### Short problem 1
In the records, switch "balloon" to "marker" throughout the part that opens with the line containing "Screen dimensions: 324x415" and closes with the line containing "Action: [8, 36]". Return only those lines, with nothing else changed.

### Text block
What does the data say about silent video viewing?
The compliance case is strong on its own. But the engagement case is just as compelling.
Around 80% of video on social media platforms is watched without sound. On LinkedIn, Facebook, Instagram, and Twitter, videos autoplay muted by default. Your audience sees your video before they hear it. If there are no captions, most viewers scroll past without ever turning the sound on.
This is not a niche behavior. It is the default viewing experience for most people in most contexts:
- Commuters watching on public transport
- Employees watching at their desk without headphones
- People browsing social media in shared spaces
- Viewers in noisy environments where audio is not practical
Studies consistently show that captioned videos see 12-15% higher watch time compared to uncaptioned versions. For B2B content on LinkedIn, where the goal is usually to stop someone mid-scroll and get them to engage, captions are not a nicety. They are the primary communication channel for most viewers.
For teams building a LinkedIn video strategy, this is worth internalizing: your video is a silent video first. Audio is the bonus, not the baseline.
Why do enterprise teams still ship uncaptioned video?
It is rarely a matter of not knowing captions matter. The problem is almost always process friction.
In a typical enterprise video workflow, adding captions means:
- Finishing the edit and getting approval
- Submitting a separate caption request
- Waiting for turnaround
- Reviewing the caption file
- Re-uploading the captioned version
Five steps after the video is already "done." When your team is shipping 20-30 videos a month, those five steps add up. And when a deadline is tight, captions are the step most likely to get skipped. Not because anyone decided accessibility does not matter, but because the friction was too high at the moment of publishing.
The fix is not better intentions. It is a better workflow. When captioning is built into the production platform rather than bolted on as a separate process, it actually happens consistently. Every video, every time.

### Provided records
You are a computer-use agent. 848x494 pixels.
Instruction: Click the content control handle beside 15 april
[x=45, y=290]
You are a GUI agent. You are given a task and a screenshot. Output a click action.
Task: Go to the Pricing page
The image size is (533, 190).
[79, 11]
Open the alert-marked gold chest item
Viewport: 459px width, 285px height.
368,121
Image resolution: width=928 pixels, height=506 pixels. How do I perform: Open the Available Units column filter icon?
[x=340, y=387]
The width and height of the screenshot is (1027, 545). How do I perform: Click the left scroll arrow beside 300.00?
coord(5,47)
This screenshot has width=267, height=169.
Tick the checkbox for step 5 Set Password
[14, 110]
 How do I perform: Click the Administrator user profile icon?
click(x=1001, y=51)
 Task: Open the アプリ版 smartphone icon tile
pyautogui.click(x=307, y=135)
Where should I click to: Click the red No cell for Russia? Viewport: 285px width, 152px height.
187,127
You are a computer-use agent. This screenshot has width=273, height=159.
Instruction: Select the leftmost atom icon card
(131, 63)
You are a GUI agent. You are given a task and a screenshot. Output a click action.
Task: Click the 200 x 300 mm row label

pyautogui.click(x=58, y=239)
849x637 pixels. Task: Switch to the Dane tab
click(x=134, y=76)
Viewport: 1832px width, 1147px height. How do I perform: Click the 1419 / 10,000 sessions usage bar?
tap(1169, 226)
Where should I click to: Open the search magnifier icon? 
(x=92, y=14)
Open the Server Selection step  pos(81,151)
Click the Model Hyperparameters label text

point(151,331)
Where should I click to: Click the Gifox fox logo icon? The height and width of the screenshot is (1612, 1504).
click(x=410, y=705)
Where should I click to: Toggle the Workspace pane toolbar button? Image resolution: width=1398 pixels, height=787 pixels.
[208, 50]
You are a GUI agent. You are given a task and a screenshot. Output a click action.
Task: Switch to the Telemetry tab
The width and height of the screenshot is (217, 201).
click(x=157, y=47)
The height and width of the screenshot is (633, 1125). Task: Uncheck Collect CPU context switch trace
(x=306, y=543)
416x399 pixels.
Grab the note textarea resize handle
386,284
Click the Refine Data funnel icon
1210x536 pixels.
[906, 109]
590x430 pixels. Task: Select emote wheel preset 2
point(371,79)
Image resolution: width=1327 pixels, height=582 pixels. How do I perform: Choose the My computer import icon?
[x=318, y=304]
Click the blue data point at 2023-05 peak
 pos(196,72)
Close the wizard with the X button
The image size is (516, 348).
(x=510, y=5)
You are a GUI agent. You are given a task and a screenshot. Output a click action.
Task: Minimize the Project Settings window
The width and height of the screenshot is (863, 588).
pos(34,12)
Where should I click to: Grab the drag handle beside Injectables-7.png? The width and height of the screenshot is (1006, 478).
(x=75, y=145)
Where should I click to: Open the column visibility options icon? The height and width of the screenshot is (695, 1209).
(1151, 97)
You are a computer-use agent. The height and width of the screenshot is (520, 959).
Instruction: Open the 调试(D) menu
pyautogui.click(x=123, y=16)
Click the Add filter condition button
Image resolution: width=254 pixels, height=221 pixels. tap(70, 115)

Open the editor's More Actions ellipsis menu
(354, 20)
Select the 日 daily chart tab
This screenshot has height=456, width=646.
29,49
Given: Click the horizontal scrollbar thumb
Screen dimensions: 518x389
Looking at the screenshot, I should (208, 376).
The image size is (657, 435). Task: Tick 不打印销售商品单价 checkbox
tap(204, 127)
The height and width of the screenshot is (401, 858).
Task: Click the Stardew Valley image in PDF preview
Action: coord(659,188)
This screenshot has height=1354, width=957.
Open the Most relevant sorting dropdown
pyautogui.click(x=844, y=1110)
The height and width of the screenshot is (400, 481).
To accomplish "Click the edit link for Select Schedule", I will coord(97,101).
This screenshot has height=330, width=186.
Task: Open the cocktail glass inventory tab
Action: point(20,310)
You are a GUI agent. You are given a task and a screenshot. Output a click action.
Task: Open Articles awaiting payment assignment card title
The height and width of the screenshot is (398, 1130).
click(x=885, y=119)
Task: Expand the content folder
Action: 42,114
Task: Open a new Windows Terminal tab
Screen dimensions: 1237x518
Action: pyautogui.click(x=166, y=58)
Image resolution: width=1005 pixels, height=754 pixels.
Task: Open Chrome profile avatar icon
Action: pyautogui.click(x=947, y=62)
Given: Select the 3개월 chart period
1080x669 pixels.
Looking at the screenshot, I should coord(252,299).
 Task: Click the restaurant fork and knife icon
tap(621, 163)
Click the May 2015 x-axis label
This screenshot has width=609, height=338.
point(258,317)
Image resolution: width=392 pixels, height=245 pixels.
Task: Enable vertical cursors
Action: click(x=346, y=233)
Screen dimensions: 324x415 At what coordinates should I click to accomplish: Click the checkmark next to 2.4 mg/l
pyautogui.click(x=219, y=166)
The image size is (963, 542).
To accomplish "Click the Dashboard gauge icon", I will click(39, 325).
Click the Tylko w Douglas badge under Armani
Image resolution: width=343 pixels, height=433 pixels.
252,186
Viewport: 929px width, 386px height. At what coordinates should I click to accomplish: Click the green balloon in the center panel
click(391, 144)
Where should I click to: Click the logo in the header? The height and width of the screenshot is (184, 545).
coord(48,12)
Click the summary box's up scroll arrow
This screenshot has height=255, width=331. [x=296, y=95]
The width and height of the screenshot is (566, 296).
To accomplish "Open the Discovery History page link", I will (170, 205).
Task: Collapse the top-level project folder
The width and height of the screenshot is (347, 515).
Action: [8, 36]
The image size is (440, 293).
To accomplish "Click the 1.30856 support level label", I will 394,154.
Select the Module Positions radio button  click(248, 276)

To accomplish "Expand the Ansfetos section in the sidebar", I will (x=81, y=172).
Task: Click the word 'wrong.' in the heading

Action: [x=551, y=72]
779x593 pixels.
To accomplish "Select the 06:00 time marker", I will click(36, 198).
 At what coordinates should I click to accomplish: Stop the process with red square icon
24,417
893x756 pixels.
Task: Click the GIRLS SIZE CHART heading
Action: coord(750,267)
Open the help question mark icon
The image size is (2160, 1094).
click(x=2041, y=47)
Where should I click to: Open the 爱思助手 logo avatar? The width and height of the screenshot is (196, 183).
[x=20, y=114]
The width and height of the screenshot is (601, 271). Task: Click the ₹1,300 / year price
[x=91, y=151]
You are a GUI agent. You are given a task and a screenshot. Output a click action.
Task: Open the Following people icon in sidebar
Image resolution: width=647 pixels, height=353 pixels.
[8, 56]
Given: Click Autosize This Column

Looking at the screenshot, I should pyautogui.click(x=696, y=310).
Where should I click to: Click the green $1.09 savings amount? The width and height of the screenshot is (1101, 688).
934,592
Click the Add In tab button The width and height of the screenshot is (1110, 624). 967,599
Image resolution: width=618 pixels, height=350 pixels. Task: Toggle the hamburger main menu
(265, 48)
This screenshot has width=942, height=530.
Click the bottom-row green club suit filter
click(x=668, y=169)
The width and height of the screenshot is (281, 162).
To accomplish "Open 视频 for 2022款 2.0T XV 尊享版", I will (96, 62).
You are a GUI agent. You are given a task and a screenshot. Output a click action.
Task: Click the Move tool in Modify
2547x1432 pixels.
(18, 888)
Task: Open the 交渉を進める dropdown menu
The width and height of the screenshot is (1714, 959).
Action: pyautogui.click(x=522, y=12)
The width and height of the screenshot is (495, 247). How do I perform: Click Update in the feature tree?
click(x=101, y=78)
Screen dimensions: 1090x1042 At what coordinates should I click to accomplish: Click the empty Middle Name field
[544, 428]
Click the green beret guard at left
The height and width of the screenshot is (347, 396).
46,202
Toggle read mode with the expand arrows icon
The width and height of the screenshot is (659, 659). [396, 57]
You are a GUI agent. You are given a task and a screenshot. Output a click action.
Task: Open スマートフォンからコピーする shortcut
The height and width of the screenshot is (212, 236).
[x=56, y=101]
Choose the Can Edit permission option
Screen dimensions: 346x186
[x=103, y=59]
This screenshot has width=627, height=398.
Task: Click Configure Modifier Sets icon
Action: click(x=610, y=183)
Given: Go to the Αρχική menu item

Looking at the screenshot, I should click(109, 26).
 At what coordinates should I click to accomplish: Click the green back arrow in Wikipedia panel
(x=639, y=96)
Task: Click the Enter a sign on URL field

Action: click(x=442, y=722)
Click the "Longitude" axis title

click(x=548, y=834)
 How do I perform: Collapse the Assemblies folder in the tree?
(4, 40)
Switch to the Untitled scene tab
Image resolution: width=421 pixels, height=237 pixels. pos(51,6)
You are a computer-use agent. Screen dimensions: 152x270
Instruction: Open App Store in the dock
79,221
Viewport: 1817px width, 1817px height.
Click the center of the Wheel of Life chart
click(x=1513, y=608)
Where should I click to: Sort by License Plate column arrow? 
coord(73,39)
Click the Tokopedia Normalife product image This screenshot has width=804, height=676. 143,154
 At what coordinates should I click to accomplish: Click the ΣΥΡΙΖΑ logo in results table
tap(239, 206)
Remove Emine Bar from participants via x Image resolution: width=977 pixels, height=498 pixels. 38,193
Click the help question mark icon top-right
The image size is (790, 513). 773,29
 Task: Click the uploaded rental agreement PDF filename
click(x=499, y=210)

### Short problem 2
Proceed with the text on captioning video, picking up after its final sentence.

### Expected answer 1
Screen dimensions: 324x415 At what coordinates should I click to accomplish: Click the checkmark next to 2.4 mg/l
pyautogui.click(x=219, y=166)
The image size is (963, 542).
To accomplish "Click the Dashboard gauge icon", I will click(39, 325).
Click the Tylko w Douglas badge under Armani
Image resolution: width=343 pixels, height=433 pixels.
252,186
Viewport: 929px width, 386px height. At what coordinates should I click to accomplish: Click the green marker in the center panel
click(391, 144)
Where should I click to: Click the logo in the header? The height and width of the screenshot is (184, 545).
coord(48,12)
Click the summary box's up scroll arrow
This screenshot has height=255, width=331. [x=296, y=95]
The width and height of the screenshot is (566, 296).
To accomplish "Open the Discovery History page link", I will (170, 205).
Task: Collapse the top-level project folder
The width and height of the screenshot is (347, 515).
Action: [8, 36]

### Expected answer 2
We wrote a detailed guide on captioning business videos at scale that covers the operational side: quality control, timing, open vs. closed captions, and what actually works for teams producing at volume.
What does accessible video look like beyond captions?
Captions are the most visible accessibility requirement, but they are not the only one. A fully accessible video program includes several other elements.
Audio descriptions
For videos where important visual information is not described in the dialogue or narration, audio descriptions provide a spoken version of what is happening on screen. This is most relevant for training videos, product demos, and content where visual elements carry meaning that is not conveyed through speech.
Transcripts
A full text transcript of the video, including descriptions of non-speech audio (music, sound effects) and visual elements. Transcripts serve deaf and hard-of-hearing viewers, but they also benefit anyone who prefers reading to watching, and they are excellent for SEO since search engines can index the full text content.
Keyboard navigation
Video players on your website should be fully navigable by keyboard. Play, pause, volume, fullscreen, and caption toggle controls should all be accessible without a mouse.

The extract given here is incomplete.